## Aim of the exercise
The records that follow must be printed exactly as they are.

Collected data
—————

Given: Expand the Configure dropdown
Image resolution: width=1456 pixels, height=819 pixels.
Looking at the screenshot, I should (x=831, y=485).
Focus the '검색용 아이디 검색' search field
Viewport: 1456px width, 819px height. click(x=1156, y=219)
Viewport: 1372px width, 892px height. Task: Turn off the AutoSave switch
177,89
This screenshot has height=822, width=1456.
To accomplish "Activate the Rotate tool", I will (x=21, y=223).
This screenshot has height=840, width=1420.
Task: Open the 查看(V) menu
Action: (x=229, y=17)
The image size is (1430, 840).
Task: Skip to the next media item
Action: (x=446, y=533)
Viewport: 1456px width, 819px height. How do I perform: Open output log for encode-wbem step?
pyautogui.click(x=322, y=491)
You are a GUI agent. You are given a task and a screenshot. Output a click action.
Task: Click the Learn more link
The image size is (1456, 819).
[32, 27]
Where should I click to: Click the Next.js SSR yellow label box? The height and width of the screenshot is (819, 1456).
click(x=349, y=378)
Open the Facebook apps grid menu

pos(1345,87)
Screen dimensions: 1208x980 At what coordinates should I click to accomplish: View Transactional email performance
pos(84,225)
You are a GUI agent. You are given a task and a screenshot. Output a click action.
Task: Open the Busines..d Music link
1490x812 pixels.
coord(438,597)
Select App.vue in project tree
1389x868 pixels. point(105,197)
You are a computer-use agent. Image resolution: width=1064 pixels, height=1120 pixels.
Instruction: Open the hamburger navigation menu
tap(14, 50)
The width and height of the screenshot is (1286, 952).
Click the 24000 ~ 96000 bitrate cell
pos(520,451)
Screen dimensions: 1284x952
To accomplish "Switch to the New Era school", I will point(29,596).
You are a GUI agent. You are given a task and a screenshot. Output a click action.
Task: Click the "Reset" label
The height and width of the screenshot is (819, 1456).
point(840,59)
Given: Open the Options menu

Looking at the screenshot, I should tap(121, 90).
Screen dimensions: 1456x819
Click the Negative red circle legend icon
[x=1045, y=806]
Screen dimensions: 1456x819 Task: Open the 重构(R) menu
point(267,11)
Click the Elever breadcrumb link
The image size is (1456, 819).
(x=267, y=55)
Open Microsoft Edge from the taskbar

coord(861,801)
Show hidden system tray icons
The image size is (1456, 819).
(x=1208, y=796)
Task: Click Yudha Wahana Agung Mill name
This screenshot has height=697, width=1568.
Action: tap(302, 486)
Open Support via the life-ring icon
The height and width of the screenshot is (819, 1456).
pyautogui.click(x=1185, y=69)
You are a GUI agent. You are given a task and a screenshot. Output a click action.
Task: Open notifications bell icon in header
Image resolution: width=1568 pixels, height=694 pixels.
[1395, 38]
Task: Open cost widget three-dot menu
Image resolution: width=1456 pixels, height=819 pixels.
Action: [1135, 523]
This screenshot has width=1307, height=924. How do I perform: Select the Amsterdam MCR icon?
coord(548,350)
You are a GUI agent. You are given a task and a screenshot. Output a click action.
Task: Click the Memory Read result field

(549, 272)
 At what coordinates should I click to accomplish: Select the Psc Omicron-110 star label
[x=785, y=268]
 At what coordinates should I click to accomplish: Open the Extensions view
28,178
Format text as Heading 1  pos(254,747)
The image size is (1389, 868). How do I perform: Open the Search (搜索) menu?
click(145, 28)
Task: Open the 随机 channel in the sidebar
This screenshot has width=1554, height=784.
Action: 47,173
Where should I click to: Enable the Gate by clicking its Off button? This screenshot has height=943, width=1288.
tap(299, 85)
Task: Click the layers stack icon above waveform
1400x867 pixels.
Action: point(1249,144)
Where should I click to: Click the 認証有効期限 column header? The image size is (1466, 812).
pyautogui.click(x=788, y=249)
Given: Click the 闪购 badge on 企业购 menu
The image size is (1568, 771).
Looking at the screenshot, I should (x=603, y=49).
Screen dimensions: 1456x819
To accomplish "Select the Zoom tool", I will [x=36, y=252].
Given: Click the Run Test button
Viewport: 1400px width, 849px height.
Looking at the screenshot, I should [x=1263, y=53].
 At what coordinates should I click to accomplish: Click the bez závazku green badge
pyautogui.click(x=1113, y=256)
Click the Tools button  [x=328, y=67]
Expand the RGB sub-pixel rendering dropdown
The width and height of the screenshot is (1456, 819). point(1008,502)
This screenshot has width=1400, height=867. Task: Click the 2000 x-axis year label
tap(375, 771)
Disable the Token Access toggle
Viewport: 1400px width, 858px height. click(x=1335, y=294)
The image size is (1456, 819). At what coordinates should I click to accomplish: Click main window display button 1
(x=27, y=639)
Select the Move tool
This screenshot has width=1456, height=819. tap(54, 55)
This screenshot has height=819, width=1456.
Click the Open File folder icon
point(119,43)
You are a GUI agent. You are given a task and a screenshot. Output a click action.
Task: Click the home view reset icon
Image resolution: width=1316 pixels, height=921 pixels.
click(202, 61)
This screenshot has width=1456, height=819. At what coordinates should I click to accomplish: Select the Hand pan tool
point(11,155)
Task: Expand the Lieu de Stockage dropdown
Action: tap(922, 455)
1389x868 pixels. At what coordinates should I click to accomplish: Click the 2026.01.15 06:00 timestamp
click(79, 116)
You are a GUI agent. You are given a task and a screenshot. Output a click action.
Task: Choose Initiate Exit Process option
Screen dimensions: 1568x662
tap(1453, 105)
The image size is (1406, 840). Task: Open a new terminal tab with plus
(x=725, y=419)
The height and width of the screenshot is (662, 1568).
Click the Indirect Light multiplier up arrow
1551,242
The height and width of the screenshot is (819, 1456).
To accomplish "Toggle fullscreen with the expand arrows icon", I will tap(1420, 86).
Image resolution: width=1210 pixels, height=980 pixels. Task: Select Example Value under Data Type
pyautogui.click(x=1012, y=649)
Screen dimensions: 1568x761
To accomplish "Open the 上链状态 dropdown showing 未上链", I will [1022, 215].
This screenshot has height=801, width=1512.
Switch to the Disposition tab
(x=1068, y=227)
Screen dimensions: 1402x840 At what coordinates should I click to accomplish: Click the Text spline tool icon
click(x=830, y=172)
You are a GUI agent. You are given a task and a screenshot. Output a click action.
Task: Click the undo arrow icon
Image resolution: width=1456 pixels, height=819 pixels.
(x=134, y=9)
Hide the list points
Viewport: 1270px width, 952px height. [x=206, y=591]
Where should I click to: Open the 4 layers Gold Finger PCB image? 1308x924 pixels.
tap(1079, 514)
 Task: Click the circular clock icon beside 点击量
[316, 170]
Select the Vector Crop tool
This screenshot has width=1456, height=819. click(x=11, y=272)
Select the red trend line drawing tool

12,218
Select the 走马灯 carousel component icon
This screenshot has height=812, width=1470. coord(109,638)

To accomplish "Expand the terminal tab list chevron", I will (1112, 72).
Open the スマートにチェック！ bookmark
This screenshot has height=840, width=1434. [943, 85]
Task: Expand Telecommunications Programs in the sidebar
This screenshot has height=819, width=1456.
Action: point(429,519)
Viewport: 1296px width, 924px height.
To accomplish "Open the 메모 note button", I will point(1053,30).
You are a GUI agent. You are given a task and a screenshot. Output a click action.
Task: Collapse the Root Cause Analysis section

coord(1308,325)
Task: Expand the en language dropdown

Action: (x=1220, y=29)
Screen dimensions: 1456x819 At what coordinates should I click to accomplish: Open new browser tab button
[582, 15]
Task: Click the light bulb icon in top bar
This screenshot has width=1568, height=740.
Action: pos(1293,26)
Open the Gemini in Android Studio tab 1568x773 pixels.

—————

## Finished task
Given: Expand the Configure dropdown
Image resolution: width=1456 pixels, height=819 pixels.
Looking at the screenshot, I should (x=831, y=485).
Focus the '검색용 아이디 검색' search field
Viewport: 1456px width, 819px height. click(x=1156, y=219)
Viewport: 1372px width, 892px height. Task: Turn off the AutoSave switch
177,89
This screenshot has height=822, width=1456.
To accomplish "Activate the Rotate tool", I will (x=21, y=223).
This screenshot has height=840, width=1420.
Task: Open the 查看(V) menu
Action: (x=229, y=17)
The image size is (1430, 840).
Task: Skip to the next media item
Action: (x=446, y=533)
Viewport: 1456px width, 819px height. How do I perform: Open output log for encode-wbem step?
pyautogui.click(x=322, y=491)
You are a GUI agent. You are given a task and a screenshot. Output a click action.
Task: Click the Learn more link
The image size is (1456, 819).
[32, 27]
Where should I click to: Click the Next.js SSR yellow label box? The height and width of the screenshot is (819, 1456).
click(x=349, y=378)
Open the Facebook apps grid menu

pos(1345,87)
Screen dimensions: 1208x980 At what coordinates should I click to accomplish: View Transactional email performance
pos(84,225)
You are a GUI agent. You are given a task and a screenshot. Output a click action.
Task: Open the Busines..d Music link
1490x812 pixels.
coord(438,597)
Select App.vue in project tree
1389x868 pixels. point(105,197)
You are a computer-use agent. Image resolution: width=1064 pixels, height=1120 pixels.
Instruction: Open the hamburger navigation menu
tap(14, 50)
The width and height of the screenshot is (1286, 952).
Click the 24000 ~ 96000 bitrate cell
pos(520,451)
Screen dimensions: 1284x952
To accomplish "Switch to the New Era school", I will point(29,596).
You are a GUI agent. You are given a task and a screenshot. Output a click action.
Task: Click the "Reset" label
The height and width of the screenshot is (819, 1456).
point(840,59)
Given: Open the Options menu

Looking at the screenshot, I should tap(121, 90).
Screen dimensions: 1456x819
Click the Negative red circle legend icon
[x=1045, y=806]
Screen dimensions: 1456x819 Task: Open the 重构(R) menu
point(267,11)
Click the Elever breadcrumb link
The image size is (1456, 819).
(x=267, y=55)
Open Microsoft Edge from the taskbar

coord(861,801)
Show hidden system tray icons
The image size is (1456, 819).
(x=1208, y=796)
Task: Click Yudha Wahana Agung Mill name
This screenshot has height=697, width=1568.
Action: tap(302, 486)
Open Support via the life-ring icon
The height and width of the screenshot is (819, 1456).
pyautogui.click(x=1185, y=69)
You are a GUI agent. You are given a task and a screenshot. Output a click action.
Task: Open notifications bell icon in header
Image resolution: width=1568 pixels, height=694 pixels.
[1395, 38]
Task: Open cost widget three-dot menu
Image resolution: width=1456 pixels, height=819 pixels.
Action: [1135, 523]
This screenshot has width=1307, height=924. How do I perform: Select the Amsterdam MCR icon?
coord(548,350)
You are a GUI agent. You are given a task and a screenshot. Output a click action.
Task: Click the Memory Read result field

(549, 272)
 At what coordinates should I click to accomplish: Select the Psc Omicron-110 star label
[x=785, y=268]
 At what coordinates should I click to accomplish: Open the Extensions view
28,178
Format text as Heading 1  pos(254,747)
The image size is (1389, 868). How do I perform: Open the Search (搜索) menu?
click(145, 28)
Task: Open the 随机 channel in the sidebar
This screenshot has width=1554, height=784.
Action: 47,173
Where should I click to: Enable the Gate by clicking its Off button? This screenshot has height=943, width=1288.
tap(299, 85)
Task: Click the layers stack icon above waveform
1400x867 pixels.
Action: point(1249,144)
Where should I click to: Click the 認証有効期限 column header? The image size is (1466, 812).
pyautogui.click(x=788, y=249)
Given: Click the 闪购 badge on 企业购 menu
The image size is (1568, 771).
Looking at the screenshot, I should (x=603, y=49).
Screen dimensions: 1456x819
To accomplish "Select the Zoom tool", I will [x=36, y=252].
Given: Click the Run Test button
Viewport: 1400px width, 849px height.
Looking at the screenshot, I should [x=1263, y=53].
 At what coordinates should I click to accomplish: Click the bez závazku green badge
pyautogui.click(x=1113, y=256)
Click the Tools button  [x=328, y=67]
Expand the RGB sub-pixel rendering dropdown
The width and height of the screenshot is (1456, 819). point(1008,502)
This screenshot has width=1400, height=867. Task: Click the 2000 x-axis year label
tap(375, 771)
Disable the Token Access toggle
Viewport: 1400px width, 858px height. click(x=1335, y=294)
The image size is (1456, 819). At what coordinates should I click to accomplish: Click main window display button 1
(x=27, y=639)
Select the Move tool
This screenshot has width=1456, height=819. tap(54, 55)
This screenshot has height=819, width=1456.
Click the Open File folder icon
point(119,43)
You are a GUI agent. You are given a task and a screenshot. Output a click action.
Task: Click the home view reset icon
Image resolution: width=1316 pixels, height=921 pixels.
click(202, 61)
This screenshot has width=1456, height=819. At what coordinates should I click to accomplish: Select the Hand pan tool
point(11,155)
Task: Expand the Lieu de Stockage dropdown
Action: tap(922, 455)
1389x868 pixels. At what coordinates should I click to accomplish: Click the 2026.01.15 06:00 timestamp
click(79, 116)
You are a GUI agent. You are given a task and a screenshot. Output a click action.
Task: Choose Initiate Exit Process option
Screen dimensions: 1568x662
tap(1453, 105)
The image size is (1406, 840). Task: Open a new terminal tab with plus
(x=725, y=419)
The height and width of the screenshot is (662, 1568).
Click the Indirect Light multiplier up arrow
1551,242
The height and width of the screenshot is (819, 1456).
To accomplish "Toggle fullscreen with the expand arrows icon", I will tap(1420, 86).
Image resolution: width=1210 pixels, height=980 pixels. Task: Select Example Value under Data Type
pyautogui.click(x=1012, y=649)
Screen dimensions: 1568x761
To accomplish "Open the 上链状态 dropdown showing 未上链", I will [1022, 215].
This screenshot has height=801, width=1512.
Switch to the Disposition tab
(x=1068, y=227)
Screen dimensions: 1402x840 At what coordinates should I click to accomplish: Click the Text spline tool icon
click(x=830, y=172)
You are a GUI agent. You are given a task and a screenshot. Output a click action.
Task: Click the undo arrow icon
Image resolution: width=1456 pixels, height=819 pixels.
(x=134, y=9)
Hide the list points
Viewport: 1270px width, 952px height. [x=206, y=591]
Where should I click to: Open the 4 layers Gold Finger PCB image? 1308x924 pixels.
tap(1079, 514)
 Task: Click the circular clock icon beside 点击量
[316, 170]
Select the Vector Crop tool
This screenshot has width=1456, height=819. click(x=11, y=272)
Select the red trend line drawing tool

12,218
Select the 走马灯 carousel component icon
This screenshot has height=812, width=1470. coord(109,638)

To accomplish "Expand the terminal tab list chevron", I will (1112, 72).
Open the スマートにチェック！ bookmark
This screenshot has height=840, width=1434. [943, 85]
Task: Expand Telecommunications Programs in the sidebar
This screenshot has height=819, width=1456.
Action: point(429,519)
Viewport: 1296px width, 924px height.
To accomplish "Open the 메모 note button", I will point(1053,30).
You are a GUI agent. You are given a task and a screenshot. Output a click action.
Task: Collapse the Root Cause Analysis section

coord(1308,325)
Task: Expand the en language dropdown

Action: (x=1220, y=29)
Screen dimensions: 1456x819 At what coordinates should I click to accomplish: Open new browser tab button
[582, 15]
Task: Click the light bulb icon in top bar
This screenshot has width=1568, height=740.
Action: pos(1293,26)
Open the Gemini in Android Studio tab 1568x773 pixels.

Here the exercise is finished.